Thursday, October 11, 2012

Cybersecurity - An Update

As you may be aware, October is National Cyber Security Awareness Month, a designation intended to help raise awareness about potential cyber threats to the United States. Although many Americans think of this issue as one confined to personal events like denial of service attacks and malicious emails, truth is, a well executed, coordinated cyber attack on U.S. infrastructure could be just as damaging to the nation's economy as bombs dropped from enemy aircraft. For that reason, during the past six months, the White House and Congress have been trying to culminate several years of legislative discussions on the topic in order to pass a bill codifying several cybersecurity initiatives. Adding urgency to the situation, approximately one year ago, the FBI and Department of Homeland Security were forced to investigate circumstances at an Illinois water treatment facility that appear to have been the first successful cyber attack against American infrastructure by foreign agents (see: First Successful Cyber Attack Against U.S. Infrastructure).  As an update to this series of developments, find below a chronological list of articles that relate recent developments:
July 26, 2012Rise Is Seen in Cyberattacks Targeting U.S. Infrastructure (New York Times)
August 5, 2012Congress Goes On Recess Without Cybersecurity Law (Tech Crunch)
August 8, 2012: Obama Considering Executive Branch Action on Cybersecurity (Bloomberg)
September 7, 2012White House Draft Cyber Order Promotes Voluntary Critical Infrastructure Protections (Federal News Radio)
October 9, 2012The Dangers of Delaying Heightened Cybersecurity (Senator Lieberman Editorial, Washington Post)

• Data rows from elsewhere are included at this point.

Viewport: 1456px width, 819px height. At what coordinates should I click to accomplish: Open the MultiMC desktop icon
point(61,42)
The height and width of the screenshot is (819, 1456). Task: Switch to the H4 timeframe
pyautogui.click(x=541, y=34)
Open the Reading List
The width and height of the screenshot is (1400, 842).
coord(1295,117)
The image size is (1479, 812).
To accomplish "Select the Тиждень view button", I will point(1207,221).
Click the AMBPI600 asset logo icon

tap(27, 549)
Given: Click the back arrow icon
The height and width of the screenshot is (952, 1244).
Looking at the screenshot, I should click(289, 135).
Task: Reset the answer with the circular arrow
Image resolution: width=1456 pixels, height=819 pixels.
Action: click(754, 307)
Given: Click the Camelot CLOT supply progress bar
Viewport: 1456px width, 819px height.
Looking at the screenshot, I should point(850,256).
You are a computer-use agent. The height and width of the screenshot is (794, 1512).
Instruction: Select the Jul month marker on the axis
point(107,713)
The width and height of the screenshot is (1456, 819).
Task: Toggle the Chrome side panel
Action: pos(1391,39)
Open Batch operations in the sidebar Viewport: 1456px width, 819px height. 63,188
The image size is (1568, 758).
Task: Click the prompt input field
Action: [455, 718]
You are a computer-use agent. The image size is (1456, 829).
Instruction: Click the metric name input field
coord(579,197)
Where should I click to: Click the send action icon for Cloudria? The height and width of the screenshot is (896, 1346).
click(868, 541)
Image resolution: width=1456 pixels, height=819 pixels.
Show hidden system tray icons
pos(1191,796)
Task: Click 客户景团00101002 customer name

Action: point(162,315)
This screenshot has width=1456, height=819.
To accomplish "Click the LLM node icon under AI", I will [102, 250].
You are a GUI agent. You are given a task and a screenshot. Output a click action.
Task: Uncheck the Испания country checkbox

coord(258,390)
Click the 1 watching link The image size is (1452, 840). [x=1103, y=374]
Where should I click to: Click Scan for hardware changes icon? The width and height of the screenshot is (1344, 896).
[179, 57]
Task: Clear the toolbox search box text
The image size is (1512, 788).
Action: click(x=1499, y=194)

Comment: Serious stuff  - which exists as an issue for the nation's infrastructure because of visualization and control through Supervisory Control And Data Acquisition (SCADA) systems which increasingly use the Internet, yet employ virtually none of the standard security features found in many online systems. So let's hope between local effort to share information between utilities and responders, and Washington's effort to enact guidelines for protecting the cyber security of the nation's infrastructure, we can find a way to work together to solve these issues before we are beset by another 9/11.